Le 21 ème siècle sera féminin ou ne sera pas.

Il miracolo en effet semble évoquer la modernité comme une ère de transition théologico-religieuse, la flamme de l’Esprit saint, si on se fie au récit qui nous est présenté, animant au premier chef les femmes. Pour preuve, alors que la série traite du catholicisme, le scénario n’évoque à aucun moment le Christ et fait de la Vierge son principe narratif. Autant les personnages masculins y sont faibles et dépassés, autant les femmes y sont puissantes. Ainsi Olga, qui semble connaître les rapports entre morts et vivants, entre vie éternelle et œuvre humaine, calme-t-elle les enfants par ses réponses, leur donnant les clés anthropologiques dont ils ont besoin : appartenir à l’humanité, c’est ritualiser l’enterrement des morts, c’est considérer que notre vie, si elle ne nous appartient pas, est néanmoins notre oeuvre, c’est transmettre et créer l’éternité par-delà notre présence sur terre, comme en témoigne ce chant initié par un moine au début du 20 ème siècle et perpétué depuis par d’autres. Italie, Pologne, Vatican : oui, il est bien question ici du catholicisme finissant, mais possiblement revivifié par des femmes. Cette féminisation implique un certain rapport au divin, plus concret, relevant davantage de l’humilité du bon sens que de l’extase mystique : les femmes portent les enfants et savent à ce titre que si la vie est un mystère, c’est un mystère qui ne saurait pourtant exister sans leur corps. Plus de séparation impossible et cruelle entre le ciel et la terre, entre l’esprit et la chair, puisque la vie éternelle existe par la perpétuation d’une œuvre, d’une génération à l’autre. Plus de résurrection miraculeuse, mais un passage constant de la vie à la mort, symbolisée ici par l’eau, élément féminin s’il en est : à la magnifique scène sous-marine de la mort de Marcello, correspond la noyade réelle et dramatique de Carlo, le fils de Pietromarchi. Carlo ne ressuscitera pas, mais sa mort entraînera le retour de sa mère à la vie, tout comme la mort inexpliquée mais violente d’une fillette entraînera la découverte de la statue de la vierge en larmes, vecteur d’une crise purificatrice.

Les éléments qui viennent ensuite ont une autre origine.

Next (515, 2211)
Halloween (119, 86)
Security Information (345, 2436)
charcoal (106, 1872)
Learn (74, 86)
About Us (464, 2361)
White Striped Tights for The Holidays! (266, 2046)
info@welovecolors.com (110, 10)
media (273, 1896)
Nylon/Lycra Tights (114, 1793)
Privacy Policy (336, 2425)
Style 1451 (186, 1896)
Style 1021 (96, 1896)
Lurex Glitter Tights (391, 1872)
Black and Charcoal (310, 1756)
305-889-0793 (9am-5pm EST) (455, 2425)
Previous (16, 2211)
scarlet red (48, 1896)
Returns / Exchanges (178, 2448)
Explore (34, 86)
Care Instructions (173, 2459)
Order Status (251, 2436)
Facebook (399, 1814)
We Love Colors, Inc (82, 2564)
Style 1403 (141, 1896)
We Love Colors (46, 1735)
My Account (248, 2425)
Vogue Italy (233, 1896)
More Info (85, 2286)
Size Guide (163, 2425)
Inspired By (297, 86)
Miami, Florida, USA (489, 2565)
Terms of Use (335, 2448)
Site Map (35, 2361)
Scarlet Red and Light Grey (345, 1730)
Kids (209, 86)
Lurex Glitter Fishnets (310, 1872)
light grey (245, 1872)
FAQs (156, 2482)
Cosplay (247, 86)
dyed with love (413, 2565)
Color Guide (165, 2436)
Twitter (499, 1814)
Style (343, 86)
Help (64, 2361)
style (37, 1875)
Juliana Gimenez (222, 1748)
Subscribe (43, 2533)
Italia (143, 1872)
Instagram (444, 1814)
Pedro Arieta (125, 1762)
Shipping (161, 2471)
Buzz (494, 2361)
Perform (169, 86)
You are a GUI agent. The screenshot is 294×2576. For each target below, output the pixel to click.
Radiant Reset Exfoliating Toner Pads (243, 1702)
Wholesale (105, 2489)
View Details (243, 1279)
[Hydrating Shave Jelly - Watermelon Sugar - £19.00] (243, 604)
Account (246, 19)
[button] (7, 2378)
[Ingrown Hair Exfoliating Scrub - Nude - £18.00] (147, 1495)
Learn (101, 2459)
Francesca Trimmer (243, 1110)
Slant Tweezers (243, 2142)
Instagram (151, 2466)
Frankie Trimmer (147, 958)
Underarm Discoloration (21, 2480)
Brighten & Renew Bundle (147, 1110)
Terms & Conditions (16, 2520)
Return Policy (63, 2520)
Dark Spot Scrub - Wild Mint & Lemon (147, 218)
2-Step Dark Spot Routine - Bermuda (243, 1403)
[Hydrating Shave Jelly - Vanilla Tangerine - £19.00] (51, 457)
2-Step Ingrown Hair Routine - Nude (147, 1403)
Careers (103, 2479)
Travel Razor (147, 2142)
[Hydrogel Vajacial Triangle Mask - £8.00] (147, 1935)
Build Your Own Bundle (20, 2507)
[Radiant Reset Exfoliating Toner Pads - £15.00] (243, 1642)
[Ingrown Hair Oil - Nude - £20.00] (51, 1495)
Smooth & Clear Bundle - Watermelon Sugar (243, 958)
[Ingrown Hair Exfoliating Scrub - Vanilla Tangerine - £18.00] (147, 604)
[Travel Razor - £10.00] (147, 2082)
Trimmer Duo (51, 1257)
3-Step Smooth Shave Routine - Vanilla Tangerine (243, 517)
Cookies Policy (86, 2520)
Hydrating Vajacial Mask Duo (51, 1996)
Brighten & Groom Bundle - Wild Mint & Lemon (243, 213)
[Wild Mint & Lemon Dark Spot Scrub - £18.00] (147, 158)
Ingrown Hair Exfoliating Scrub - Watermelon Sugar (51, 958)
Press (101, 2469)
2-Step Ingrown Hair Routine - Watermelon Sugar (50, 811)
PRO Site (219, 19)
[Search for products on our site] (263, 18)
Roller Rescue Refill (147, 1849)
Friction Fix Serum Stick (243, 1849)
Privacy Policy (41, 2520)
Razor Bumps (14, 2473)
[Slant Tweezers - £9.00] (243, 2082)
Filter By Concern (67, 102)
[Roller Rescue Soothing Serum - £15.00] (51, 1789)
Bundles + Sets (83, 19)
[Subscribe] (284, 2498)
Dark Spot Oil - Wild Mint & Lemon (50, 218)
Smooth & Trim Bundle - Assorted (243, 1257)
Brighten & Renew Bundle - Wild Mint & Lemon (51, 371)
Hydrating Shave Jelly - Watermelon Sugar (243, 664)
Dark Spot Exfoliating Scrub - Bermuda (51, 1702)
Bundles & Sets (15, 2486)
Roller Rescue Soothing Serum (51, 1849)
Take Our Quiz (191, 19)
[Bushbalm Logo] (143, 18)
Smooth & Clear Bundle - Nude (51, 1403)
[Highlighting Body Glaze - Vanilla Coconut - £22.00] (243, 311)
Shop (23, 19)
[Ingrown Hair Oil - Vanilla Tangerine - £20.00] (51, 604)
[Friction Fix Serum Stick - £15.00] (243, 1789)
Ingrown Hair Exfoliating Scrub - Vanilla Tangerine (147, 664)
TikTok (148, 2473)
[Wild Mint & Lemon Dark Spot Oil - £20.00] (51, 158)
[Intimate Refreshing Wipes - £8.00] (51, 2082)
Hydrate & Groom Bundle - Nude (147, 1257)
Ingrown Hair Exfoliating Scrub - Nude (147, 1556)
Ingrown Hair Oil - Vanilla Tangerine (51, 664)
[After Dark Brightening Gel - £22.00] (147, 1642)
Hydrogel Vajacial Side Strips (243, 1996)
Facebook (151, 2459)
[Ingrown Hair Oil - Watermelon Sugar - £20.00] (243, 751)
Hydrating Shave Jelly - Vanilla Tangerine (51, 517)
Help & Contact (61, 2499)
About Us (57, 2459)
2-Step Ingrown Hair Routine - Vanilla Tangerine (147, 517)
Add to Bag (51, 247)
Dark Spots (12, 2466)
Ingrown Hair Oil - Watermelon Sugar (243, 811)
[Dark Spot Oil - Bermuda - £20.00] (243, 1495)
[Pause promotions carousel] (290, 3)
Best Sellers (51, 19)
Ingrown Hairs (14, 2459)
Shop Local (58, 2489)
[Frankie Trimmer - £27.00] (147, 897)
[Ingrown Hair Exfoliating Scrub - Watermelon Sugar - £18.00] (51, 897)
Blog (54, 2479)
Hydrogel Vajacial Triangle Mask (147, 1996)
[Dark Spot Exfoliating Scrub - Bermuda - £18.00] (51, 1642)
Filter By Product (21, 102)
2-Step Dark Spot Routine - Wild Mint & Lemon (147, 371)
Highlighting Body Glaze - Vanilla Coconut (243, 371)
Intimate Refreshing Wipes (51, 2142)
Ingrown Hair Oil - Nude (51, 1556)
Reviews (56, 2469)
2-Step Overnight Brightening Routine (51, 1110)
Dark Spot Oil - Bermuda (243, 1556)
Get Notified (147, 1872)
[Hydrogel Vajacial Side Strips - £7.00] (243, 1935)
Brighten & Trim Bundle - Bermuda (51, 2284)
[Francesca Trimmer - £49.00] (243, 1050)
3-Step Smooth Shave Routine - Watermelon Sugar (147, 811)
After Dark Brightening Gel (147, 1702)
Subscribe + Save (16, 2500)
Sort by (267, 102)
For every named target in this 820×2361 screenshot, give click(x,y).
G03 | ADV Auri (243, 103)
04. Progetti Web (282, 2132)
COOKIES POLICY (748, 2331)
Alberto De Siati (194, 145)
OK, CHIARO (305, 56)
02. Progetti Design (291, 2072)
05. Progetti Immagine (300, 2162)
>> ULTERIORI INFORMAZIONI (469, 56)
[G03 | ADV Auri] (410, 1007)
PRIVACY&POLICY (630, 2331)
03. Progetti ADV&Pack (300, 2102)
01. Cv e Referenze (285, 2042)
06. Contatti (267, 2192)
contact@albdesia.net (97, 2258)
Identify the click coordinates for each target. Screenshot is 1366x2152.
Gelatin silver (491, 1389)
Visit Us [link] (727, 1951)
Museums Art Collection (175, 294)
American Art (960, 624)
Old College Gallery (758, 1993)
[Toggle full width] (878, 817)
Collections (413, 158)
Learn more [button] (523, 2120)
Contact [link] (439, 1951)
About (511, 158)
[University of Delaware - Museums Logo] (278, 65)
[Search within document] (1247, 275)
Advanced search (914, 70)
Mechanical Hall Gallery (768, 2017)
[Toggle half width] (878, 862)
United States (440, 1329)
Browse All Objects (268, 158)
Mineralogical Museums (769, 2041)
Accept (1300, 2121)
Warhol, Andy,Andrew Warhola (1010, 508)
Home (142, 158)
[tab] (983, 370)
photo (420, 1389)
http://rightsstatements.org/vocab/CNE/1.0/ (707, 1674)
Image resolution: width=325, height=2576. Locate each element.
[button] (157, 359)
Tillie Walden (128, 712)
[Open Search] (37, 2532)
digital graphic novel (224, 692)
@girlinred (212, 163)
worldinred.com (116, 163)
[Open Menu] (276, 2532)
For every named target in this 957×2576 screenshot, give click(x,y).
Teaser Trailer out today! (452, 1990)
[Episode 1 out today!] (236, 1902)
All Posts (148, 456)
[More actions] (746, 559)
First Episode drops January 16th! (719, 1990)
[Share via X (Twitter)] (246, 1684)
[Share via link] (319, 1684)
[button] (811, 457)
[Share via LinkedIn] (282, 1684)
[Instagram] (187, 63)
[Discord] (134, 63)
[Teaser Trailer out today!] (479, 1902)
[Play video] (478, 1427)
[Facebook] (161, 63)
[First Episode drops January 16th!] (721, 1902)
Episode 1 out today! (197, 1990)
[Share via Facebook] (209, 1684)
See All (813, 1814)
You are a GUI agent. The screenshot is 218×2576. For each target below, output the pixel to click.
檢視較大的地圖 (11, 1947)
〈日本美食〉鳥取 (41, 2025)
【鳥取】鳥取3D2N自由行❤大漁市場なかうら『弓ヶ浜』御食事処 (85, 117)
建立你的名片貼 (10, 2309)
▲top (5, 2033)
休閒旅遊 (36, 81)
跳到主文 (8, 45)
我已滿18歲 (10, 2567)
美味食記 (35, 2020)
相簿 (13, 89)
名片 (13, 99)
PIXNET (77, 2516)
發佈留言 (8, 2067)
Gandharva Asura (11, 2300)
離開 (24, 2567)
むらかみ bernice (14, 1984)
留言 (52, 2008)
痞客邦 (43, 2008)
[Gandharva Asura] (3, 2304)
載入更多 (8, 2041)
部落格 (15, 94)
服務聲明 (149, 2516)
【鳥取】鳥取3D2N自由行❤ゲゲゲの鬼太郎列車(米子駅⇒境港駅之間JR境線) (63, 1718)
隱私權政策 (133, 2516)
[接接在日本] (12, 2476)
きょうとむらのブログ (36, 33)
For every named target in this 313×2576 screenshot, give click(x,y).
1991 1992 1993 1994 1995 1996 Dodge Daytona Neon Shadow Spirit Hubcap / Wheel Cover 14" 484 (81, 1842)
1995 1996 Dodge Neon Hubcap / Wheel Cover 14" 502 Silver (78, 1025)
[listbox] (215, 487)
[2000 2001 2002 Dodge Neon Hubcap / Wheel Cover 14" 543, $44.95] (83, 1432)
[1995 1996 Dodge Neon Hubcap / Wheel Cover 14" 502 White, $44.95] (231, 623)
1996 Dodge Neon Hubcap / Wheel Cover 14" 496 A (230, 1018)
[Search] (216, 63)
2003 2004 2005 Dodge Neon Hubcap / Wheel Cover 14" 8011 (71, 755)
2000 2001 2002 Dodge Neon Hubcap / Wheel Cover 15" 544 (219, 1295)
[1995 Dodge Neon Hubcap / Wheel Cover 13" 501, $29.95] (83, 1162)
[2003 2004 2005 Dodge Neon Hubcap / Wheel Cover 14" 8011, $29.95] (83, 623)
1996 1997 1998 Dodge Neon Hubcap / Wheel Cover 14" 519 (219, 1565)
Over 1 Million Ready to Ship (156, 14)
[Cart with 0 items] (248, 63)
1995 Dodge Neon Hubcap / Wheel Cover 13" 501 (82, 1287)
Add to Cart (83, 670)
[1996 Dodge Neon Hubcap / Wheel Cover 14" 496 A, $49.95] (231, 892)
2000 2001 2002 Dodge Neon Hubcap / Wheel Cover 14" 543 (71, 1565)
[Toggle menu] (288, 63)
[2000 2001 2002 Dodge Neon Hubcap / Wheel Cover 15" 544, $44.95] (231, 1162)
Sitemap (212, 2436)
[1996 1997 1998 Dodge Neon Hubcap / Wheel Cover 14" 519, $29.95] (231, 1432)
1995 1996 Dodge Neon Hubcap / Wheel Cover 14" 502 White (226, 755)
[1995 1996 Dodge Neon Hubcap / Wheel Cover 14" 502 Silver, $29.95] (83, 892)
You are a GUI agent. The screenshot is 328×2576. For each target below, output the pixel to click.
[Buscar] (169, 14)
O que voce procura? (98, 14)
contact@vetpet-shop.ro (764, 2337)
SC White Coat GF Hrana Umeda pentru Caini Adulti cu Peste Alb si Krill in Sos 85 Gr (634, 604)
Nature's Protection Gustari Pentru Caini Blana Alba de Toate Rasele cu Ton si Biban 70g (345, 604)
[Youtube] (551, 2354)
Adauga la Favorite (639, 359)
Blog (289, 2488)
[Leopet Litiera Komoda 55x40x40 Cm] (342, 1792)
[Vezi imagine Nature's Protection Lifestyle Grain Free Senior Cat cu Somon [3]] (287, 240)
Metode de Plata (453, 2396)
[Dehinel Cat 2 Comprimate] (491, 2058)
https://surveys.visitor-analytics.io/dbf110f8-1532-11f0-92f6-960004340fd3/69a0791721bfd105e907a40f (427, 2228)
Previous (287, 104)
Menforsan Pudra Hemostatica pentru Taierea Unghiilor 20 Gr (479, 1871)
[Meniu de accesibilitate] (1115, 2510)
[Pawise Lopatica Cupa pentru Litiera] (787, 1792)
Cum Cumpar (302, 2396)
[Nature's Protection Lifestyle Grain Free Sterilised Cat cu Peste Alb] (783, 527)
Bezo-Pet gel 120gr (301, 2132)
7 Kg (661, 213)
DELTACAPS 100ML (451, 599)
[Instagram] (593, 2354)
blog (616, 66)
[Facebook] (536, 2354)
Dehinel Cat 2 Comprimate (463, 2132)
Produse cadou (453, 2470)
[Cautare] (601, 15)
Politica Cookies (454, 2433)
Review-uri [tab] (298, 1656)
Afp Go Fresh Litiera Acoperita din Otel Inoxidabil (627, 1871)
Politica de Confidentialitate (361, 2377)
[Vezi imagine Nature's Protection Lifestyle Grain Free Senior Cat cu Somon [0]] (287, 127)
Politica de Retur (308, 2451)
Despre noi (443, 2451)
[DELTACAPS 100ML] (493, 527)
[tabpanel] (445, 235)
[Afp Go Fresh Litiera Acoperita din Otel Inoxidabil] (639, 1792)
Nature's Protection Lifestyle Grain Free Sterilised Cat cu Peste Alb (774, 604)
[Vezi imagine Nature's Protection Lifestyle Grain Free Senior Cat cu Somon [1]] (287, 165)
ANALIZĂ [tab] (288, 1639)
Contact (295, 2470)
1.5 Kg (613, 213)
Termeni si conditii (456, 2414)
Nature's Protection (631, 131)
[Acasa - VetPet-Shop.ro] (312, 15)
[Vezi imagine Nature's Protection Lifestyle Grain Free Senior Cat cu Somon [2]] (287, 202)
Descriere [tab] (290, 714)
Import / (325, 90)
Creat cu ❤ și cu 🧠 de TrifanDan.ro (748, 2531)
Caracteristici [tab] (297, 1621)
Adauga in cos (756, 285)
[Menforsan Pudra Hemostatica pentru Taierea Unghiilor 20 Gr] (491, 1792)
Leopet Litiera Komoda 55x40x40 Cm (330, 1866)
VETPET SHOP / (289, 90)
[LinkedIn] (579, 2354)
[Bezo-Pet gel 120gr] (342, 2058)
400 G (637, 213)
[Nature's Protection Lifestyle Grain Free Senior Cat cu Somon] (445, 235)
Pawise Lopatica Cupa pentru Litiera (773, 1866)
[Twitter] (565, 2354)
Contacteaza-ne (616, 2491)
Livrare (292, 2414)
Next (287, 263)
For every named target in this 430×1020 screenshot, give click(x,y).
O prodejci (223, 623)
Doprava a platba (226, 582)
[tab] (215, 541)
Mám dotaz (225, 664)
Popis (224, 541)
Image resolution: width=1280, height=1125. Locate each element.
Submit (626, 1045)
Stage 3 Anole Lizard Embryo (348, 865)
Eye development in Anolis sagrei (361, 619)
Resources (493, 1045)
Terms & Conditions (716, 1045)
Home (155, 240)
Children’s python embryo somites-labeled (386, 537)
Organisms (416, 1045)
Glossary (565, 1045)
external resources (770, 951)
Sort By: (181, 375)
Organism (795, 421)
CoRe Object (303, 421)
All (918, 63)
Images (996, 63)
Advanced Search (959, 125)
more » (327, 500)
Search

Et un autre motif essentiel du christianisme, la souffrance, se trouve ainsi reconsidéré, car c’est par la souffrance justement que la purification est possible. Celui qui n’a pas souffert ne peut pas chanter, dit une des participantes au chant perpétuel, ce qui signifie aussi qu’il ne peut participer de l’éternité. Tous les personnages d’Il miracolo souffrent, même Nicolino, dont la déficience mentale garantit pourtant le sens de l’émerveillement : pas d’amour, pas d’éternité, pas de résurrection sans souffrance. Voilà qui est très loin de la « spiritualité » moderne, qui en déniant et refusant l’expérience du désespoir, se condamne à la vacuité, simple narcotique, aussi indéfini intellectuellement que nul sur le plan de l’existence.